In a large floral armchair

In her ‘funeral book’ And everything is always there De Vos writes that you reduce every loved one who is no longer there to ‘a collection of moments, plucked from an entire life, strung together into an image of what he was like.’ For example, she thinks of the following scene with Krol: “I see Gerrit sitting in such a large flowered armchair. He rubs his hands and his thighs. He radiates enormous pleasure. Something has been said that pleases him immensely. And at that same moment I hear him say that he enjoyed Vestdijks so much Figures opposite me (1961) which talks about ‘friendships that like to roll around in armchairs while shaking their bellies’ or something like that. He could completely agree with that. That bulky Gerrit and that Vestdijk quote… for me that sums up the feeling he radiated.”

De Vos cherishes many memories of Krol, but has she also learned something from him? “Yes, certainly, that you shouldn’t whine on for too long.
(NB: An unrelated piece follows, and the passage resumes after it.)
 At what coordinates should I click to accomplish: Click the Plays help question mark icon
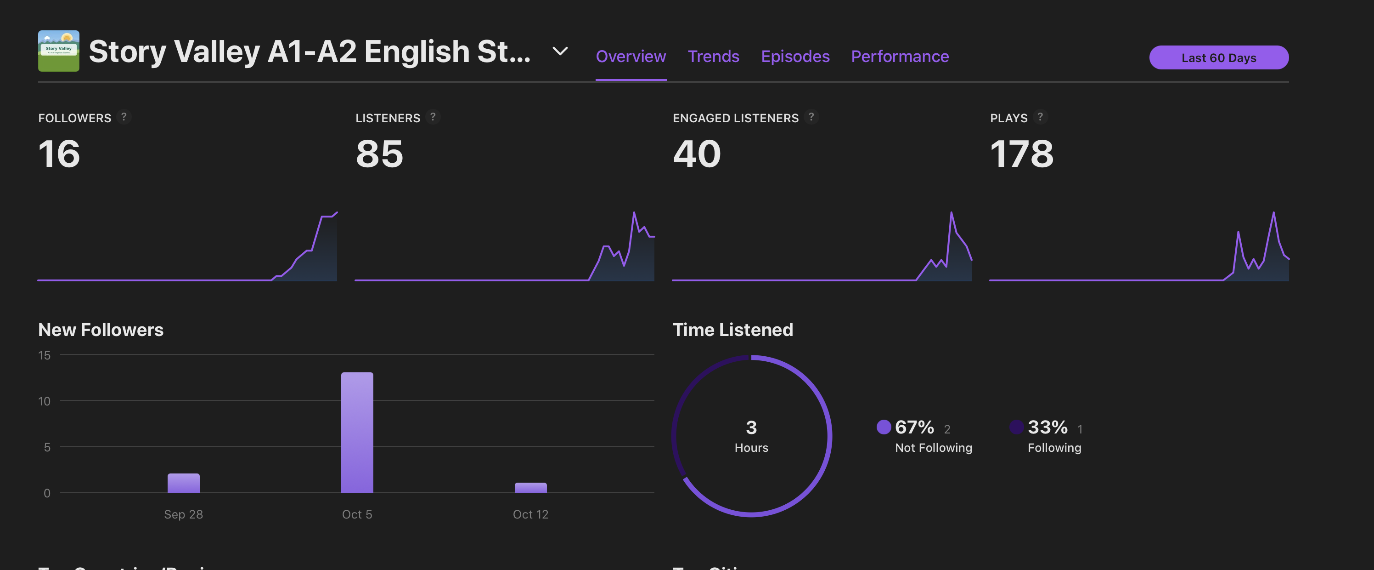click(x=1040, y=117)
When I’m writing, I often think: this should be shorter and then I think of a sentence from Krol’s novel Middleton’s disease (1969): ‘… where the nail penetrates, the wood fibers have to give way…’ I think that is a very good sentence. So that’s how it should be.”

She gives an example. “If he comes in The cropped head (1967) goes to the Harz by motorcycle with a friend, it simply says: ‘Description of the trip to the Harz.’ Later he does so even more emphatically. Then such a sentence stands alone, between blank lines. I find that fantastically witty. You hope to learn something from his courage, his state of mind.”

Always, because now

On the occasion of Krol’s 70th birthday, celebrated with a large gathering in the Gasunie building in Groningen, De Vos honored him with a poem: ‘Always, because now’. During the final publication in her collection It is windy (2008), the assignment was omitted. The fact that she made it especially for Krol is unmistakable from these lines: ‘And otherwise we will write a new model / that predicts our existence at time t / and dutifully adds +1 to it’.

According to De Vos, the idea behind this poem is very simple. “You always want to continue to exist and remain friends. When someone turns 70, and I was twenty years younger then than I am now, you know that that friendship will probably not last forever.”

Therefore, against my better judgement, these closing lines of that same poem: ‘So now stand / forever here, and not just on this paper.’

Biographer John Heymans

John Heymans (The Hague, 1954) studied mathematics and philosophy of science at the University of Twente. He is active as a literary essayist, published monographs on Armando, JJ Voskuil, Cherry Duyns and Simeon ten Holt, among others, and wrote the poetry collection Flag display (2003). He is currently working on a biography of Gerrit Krol and periodically gives a Krol Cahier out.